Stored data
┄┄┄┄┄┄┄┄┄┄┄┄┄┄┄┄┄┄┄┄

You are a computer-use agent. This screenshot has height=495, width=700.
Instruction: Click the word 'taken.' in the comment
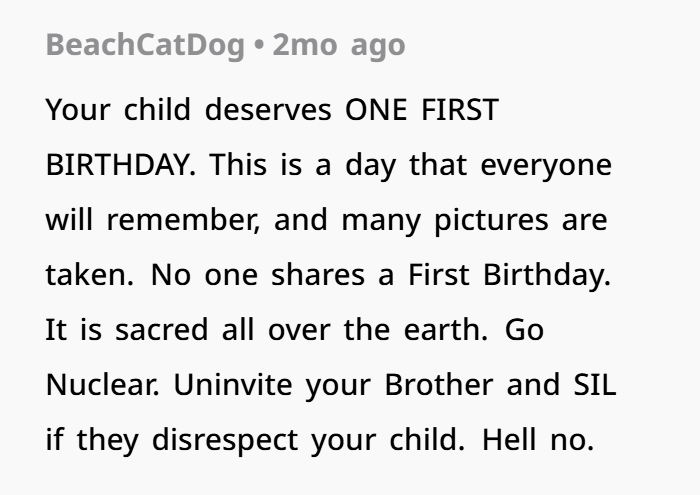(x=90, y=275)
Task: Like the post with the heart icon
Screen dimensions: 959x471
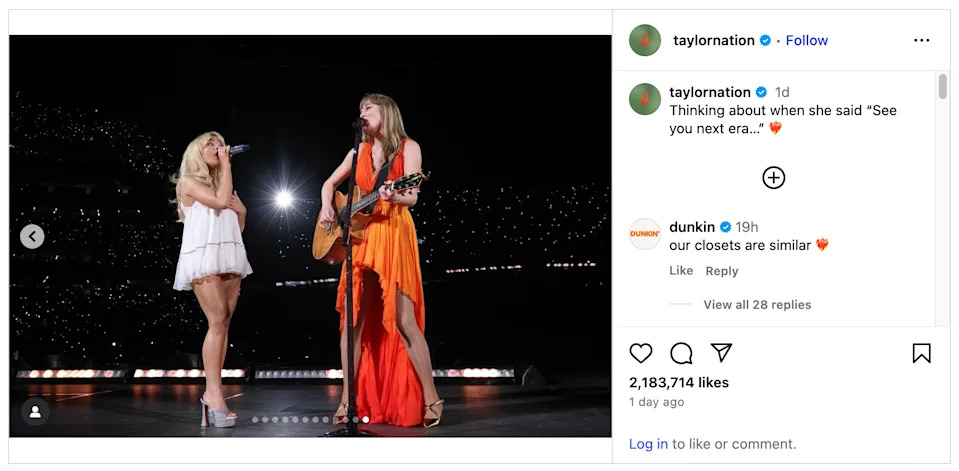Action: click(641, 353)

┄┄┄┄┄┄┄┄┄┄┄┄┄┄┄┄┄┄┄┄

◆ Task brief:
Nothing but the records above, retyped exactly and stripped of images, should appear in the answer.

◆ Output of the exercise:
You are a computer-use agent. This screenshot has height=495, width=700.
Instruction: Click the word 'taken.' in the comment
(x=90, y=275)
Task: Like the post with the heart icon
Screen dimensions: 959x471
Action: click(641, 353)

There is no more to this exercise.